AC-9(2): Successful and Unsuccessful Logons
AC-9(2) requires you to show a user, immediately after a successful logon, how many unsuccessful logon attempts occurred during a defined time window. To operationalize it, you must (1) define what counts as an “unsuccessful logon” and the lookback period, (2) ensure the system tracks attempts per user, and (3) present the count at each successful sign-in. 1
Key takeaways:
- You must define the two open parameters: the type of unsuccessful logons counted and the time period counted.
- This is a user-facing control (a logon notice), backed by reliable event collection and correlation.
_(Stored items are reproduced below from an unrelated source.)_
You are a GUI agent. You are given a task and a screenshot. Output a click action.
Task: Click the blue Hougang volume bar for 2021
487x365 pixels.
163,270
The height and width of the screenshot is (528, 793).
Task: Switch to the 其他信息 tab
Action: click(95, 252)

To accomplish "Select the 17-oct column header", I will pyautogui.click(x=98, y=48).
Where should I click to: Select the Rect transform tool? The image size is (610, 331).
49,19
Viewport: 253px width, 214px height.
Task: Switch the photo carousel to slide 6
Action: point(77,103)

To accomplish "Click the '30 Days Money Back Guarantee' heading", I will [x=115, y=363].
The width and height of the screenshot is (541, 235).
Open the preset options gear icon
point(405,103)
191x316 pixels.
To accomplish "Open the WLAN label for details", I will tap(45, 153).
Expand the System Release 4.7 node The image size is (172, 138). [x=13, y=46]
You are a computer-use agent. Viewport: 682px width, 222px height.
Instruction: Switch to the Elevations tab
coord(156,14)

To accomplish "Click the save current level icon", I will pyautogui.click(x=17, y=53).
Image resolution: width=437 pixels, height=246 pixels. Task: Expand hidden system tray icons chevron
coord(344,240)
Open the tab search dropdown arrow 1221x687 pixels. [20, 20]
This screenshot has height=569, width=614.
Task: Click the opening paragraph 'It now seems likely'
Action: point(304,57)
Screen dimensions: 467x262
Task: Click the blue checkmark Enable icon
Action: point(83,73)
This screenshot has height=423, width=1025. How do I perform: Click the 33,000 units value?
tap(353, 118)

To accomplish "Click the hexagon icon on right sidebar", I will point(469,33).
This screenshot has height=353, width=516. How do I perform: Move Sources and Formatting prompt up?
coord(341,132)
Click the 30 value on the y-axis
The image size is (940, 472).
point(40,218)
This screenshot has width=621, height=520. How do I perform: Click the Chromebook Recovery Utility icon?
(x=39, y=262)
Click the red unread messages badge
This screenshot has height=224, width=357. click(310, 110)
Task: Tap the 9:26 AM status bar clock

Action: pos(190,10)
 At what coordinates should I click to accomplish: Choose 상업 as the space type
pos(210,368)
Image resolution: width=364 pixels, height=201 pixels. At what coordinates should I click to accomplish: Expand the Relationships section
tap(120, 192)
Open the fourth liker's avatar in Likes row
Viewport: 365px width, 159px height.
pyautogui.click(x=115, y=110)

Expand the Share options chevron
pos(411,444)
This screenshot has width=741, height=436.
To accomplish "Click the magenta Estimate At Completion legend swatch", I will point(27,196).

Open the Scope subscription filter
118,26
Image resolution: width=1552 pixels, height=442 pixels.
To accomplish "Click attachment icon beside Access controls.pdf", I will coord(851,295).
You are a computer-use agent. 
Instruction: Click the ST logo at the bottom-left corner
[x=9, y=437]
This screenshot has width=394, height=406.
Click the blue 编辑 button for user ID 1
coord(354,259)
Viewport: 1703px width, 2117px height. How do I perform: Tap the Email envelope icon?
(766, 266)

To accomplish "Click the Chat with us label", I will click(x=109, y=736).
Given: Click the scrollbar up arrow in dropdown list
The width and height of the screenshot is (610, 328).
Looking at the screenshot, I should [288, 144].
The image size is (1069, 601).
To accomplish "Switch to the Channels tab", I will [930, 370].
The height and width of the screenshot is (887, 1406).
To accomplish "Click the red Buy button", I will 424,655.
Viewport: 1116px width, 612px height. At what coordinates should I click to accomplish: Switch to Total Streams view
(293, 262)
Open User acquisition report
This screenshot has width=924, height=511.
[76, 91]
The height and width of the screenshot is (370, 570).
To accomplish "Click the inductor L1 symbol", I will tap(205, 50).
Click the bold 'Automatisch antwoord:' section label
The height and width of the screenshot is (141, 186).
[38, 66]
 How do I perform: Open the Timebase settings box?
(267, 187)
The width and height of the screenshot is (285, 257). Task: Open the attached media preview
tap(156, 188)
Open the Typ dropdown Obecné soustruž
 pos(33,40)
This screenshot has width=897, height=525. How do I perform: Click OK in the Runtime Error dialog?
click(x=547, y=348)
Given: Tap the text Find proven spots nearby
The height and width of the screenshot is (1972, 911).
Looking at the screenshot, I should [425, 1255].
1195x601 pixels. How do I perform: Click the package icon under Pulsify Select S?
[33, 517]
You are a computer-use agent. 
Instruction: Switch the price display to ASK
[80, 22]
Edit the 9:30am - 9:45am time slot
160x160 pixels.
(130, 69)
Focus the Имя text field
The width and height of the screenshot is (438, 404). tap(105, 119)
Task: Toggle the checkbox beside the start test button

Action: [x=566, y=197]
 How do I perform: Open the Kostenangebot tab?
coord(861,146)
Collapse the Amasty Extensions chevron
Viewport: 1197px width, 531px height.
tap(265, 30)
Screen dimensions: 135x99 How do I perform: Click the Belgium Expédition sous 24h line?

- Audit readiness hinges on evidence that the notice appears and that the count is accurate and derived from retained authentication events.
Footnotes
The ac-9(2): successful and unsuccessful logons requirement is a narrow control enhancement, but it forces coordination across identity, logging, and user experience. You are not just “logging auth events.” You are committing to a specific user notification at a specific moment (post-successful logon) that depends on accurate, queryable records of prior failed attempts tied to that same user identity.
For a Compliance Officer, CCO, or GRC lead, the fastest path is to treat AC-9(2) as a requirement with two explicit operator-defined decisions: (1) what constitutes an “unsuccessful logon” in your environment (bad password, MFA failure, blocked by conditional access, etc.), and (2) what time window you will report (since last successful logon, last 24 hours, last 7 days, etc.). Those decisions become your control statement, configuration targets, and testing criteria.
This page gives you requirement-level implementation guidance you can hand to IAM and platform teams, plus the evidence set you should retain so an assessor can verify design and operating effectiveness without guesswork. The control text comes from NIST SP 800-53 Rev. 5. 1
Regulatory text
Requirement (verbatim excerpt): “Notify the user, upon successful logon, of the number of {{ insert: param, ac-09.02_odp.01 }} during {{ insert: param, ac-09.02_odp.02 }}.” 2
What the operator must do
You must implement a post-authentication message that tells the user: how many unsuccessful logon attempts occurred within a defined period. The bracketed items are parameters you must set in your implementation:
- ac-09.02_odp.01: what category of “unsuccessful logons” you count (your definition).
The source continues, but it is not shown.